*Brief*.
Here the job is to return only the lines of the material, exactly, from the first one to the line with "Given: Click the File path input field".
──────── Dataset records ────────
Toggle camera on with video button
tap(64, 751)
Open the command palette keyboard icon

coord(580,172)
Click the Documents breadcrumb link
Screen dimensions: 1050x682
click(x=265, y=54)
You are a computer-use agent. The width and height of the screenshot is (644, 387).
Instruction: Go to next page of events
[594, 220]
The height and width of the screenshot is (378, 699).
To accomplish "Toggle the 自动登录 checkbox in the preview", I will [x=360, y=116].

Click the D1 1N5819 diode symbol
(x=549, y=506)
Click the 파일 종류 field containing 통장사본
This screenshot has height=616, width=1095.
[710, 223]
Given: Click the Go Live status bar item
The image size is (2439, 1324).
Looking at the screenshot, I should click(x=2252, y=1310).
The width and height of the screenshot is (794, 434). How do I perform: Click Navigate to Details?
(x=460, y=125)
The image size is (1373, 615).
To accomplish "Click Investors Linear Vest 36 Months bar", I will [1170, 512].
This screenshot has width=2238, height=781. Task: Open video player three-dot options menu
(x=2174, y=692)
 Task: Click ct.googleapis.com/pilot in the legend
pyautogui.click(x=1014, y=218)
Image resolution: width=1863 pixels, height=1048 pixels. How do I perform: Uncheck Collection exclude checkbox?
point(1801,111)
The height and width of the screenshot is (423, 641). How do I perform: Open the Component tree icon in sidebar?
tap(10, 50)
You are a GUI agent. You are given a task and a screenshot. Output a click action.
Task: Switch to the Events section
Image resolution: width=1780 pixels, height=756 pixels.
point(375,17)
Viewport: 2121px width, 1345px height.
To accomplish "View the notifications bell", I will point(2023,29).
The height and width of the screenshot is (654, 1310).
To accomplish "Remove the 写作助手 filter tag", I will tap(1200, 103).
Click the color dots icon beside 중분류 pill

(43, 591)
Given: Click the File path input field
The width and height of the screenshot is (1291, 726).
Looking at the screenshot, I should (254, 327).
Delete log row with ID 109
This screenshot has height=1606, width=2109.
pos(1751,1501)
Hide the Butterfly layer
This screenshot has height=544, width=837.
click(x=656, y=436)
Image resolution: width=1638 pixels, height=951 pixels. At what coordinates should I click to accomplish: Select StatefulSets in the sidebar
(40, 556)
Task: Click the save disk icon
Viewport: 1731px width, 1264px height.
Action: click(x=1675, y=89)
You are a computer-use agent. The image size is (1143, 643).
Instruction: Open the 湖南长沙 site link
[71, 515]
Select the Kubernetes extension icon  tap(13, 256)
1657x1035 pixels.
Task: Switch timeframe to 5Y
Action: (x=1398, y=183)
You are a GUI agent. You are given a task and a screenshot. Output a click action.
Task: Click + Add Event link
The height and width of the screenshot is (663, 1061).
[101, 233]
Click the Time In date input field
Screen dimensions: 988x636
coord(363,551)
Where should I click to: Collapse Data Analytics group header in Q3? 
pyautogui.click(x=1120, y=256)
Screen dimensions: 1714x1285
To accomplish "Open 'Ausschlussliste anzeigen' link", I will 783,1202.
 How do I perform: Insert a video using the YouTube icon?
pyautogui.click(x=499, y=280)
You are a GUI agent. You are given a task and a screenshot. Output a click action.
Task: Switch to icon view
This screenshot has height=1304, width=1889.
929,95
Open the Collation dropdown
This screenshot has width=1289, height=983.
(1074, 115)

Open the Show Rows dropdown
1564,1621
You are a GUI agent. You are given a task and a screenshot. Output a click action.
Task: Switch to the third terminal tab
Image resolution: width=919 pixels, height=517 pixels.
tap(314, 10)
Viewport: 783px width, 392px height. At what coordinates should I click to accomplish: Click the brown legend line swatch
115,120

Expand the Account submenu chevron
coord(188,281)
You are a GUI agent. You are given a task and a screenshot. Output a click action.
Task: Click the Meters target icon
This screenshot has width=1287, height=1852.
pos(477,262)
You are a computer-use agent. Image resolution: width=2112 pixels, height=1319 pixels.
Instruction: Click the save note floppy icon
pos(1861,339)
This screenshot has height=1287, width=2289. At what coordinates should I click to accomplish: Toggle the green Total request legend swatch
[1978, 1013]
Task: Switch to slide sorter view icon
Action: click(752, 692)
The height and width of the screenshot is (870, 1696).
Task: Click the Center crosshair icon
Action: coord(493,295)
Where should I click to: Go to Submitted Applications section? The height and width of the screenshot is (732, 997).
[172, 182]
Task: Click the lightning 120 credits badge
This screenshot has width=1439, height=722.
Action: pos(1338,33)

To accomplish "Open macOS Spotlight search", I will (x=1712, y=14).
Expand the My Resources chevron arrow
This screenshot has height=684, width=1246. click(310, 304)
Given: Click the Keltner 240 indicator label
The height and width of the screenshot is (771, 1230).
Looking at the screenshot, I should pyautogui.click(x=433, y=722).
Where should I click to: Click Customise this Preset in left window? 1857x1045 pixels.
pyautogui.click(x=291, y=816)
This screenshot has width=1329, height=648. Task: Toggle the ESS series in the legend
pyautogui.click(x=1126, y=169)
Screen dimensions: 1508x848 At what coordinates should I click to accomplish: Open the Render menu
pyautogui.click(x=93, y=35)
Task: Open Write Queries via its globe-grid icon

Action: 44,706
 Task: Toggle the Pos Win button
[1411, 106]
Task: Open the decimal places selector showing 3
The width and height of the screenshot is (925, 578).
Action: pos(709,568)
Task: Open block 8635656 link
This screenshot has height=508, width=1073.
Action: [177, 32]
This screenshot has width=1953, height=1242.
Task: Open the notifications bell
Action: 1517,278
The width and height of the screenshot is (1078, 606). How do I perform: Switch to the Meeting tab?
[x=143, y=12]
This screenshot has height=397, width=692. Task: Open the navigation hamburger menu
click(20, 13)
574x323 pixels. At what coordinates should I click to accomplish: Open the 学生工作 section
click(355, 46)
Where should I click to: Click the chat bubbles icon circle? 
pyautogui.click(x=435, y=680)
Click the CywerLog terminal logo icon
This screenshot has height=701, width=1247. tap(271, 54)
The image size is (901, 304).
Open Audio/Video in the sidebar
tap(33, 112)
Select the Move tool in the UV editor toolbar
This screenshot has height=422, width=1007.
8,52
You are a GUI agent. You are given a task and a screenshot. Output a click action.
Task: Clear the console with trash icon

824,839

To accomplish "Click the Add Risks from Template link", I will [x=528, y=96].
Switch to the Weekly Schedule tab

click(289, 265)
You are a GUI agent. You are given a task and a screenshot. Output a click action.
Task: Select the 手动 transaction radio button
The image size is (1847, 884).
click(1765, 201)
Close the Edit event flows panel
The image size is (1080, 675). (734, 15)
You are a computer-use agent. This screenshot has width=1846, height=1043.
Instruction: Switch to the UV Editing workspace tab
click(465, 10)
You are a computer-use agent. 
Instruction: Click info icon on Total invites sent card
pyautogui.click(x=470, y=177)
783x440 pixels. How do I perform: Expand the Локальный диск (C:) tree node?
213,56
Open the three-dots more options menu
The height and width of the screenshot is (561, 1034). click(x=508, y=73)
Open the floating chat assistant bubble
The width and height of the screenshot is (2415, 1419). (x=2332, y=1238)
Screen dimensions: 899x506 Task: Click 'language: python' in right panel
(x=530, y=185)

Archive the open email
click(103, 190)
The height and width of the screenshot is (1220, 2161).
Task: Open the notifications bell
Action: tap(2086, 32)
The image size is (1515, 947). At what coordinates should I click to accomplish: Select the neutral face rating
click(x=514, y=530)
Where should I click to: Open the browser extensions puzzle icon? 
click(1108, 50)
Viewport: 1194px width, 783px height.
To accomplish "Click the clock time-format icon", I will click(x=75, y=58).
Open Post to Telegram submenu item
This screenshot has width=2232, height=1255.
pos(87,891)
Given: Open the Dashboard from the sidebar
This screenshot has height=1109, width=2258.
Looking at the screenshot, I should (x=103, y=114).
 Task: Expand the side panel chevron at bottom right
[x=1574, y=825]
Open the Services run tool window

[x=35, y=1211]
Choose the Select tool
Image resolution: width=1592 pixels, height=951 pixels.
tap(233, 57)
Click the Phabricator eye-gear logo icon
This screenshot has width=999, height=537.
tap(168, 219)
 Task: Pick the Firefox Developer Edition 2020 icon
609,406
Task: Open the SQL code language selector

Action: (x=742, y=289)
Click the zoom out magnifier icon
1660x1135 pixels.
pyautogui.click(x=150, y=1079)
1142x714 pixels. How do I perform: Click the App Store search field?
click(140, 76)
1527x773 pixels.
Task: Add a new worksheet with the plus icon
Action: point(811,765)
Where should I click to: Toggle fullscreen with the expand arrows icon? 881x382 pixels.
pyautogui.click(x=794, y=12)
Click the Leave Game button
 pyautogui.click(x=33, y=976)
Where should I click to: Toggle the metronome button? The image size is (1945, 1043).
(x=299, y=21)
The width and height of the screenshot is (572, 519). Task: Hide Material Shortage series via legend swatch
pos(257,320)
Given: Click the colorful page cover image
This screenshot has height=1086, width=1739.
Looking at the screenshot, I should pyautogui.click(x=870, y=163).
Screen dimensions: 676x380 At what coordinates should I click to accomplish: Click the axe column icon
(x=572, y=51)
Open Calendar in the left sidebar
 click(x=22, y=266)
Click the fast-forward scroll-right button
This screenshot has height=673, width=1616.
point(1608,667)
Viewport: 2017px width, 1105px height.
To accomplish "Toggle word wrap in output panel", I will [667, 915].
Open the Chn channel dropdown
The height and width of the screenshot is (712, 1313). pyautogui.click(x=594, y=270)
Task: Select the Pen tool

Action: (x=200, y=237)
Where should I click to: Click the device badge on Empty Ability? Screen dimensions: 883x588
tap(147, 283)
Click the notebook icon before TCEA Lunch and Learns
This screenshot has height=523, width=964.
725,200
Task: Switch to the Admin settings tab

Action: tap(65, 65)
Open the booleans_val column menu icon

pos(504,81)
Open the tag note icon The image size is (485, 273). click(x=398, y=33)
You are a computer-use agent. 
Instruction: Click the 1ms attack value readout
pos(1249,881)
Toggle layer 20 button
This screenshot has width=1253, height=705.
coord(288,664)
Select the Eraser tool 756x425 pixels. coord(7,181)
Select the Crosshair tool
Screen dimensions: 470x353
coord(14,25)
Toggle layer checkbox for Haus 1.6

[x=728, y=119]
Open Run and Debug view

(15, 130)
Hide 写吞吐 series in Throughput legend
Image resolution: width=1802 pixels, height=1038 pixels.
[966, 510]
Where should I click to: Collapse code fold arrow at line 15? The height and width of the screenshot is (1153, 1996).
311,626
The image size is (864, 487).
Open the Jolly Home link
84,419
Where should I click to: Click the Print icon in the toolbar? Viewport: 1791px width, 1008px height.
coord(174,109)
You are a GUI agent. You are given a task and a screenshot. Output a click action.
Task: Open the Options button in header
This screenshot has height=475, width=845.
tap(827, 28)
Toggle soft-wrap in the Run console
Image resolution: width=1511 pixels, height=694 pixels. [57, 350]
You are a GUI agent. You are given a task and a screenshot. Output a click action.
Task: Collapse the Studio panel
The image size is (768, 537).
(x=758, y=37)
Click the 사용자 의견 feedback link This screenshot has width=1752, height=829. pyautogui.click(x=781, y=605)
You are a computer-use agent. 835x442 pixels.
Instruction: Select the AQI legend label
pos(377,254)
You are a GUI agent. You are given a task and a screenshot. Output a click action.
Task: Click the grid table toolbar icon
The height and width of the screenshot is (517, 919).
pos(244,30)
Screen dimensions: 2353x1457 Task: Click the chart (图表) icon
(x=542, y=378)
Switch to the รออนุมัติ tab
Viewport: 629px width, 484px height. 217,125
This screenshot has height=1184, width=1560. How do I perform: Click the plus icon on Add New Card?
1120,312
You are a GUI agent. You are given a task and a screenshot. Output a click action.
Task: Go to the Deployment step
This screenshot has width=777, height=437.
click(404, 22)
────────
*Your response*.
Toggle camera on with video button
tap(64, 751)
Open the command palette keyboard icon

coord(580,172)
Click the Documents breadcrumb link
Screen dimensions: 1050x682
click(x=265, y=54)
You are a computer-use agent. The width and height of the screenshot is (644, 387).
Instruction: Go to next page of events
[594, 220]
The height and width of the screenshot is (378, 699).
To accomplish "Toggle the 自动登录 checkbox in the preview", I will [x=360, y=116].

Click the D1 1N5819 diode symbol
(x=549, y=506)
Click the 파일 종류 field containing 통장사본
This screenshot has height=616, width=1095.
[710, 223]
Given: Click the Go Live status bar item
The image size is (2439, 1324).
Looking at the screenshot, I should click(x=2252, y=1310).
The width and height of the screenshot is (794, 434). How do I perform: Click Navigate to Details?
(x=460, y=125)
The image size is (1373, 615).
To accomplish "Click Investors Linear Vest 36 Months bar", I will [1170, 512].
This screenshot has width=2238, height=781. Task: Open video player three-dot options menu
(x=2174, y=692)
 Task: Click ct.googleapis.com/pilot in the legend
pyautogui.click(x=1014, y=218)
Image resolution: width=1863 pixels, height=1048 pixels. How do I perform: Uncheck Collection exclude checkbox?
point(1801,111)
The height and width of the screenshot is (423, 641). How do I perform: Open the Component tree icon in sidebar?
tap(10, 50)
You are a GUI agent. You are given a task and a screenshot. Output a click action.
Task: Switch to the Events section
Image resolution: width=1780 pixels, height=756 pixels.
point(375,17)
Viewport: 2121px width, 1345px height.
To accomplish "View the notifications bell", I will point(2023,29).
The height and width of the screenshot is (654, 1310).
To accomplish "Remove the 写作助手 filter tag", I will tap(1200, 103).
Click the color dots icon beside 중분류 pill

(43, 591)
Given: Click the File path input field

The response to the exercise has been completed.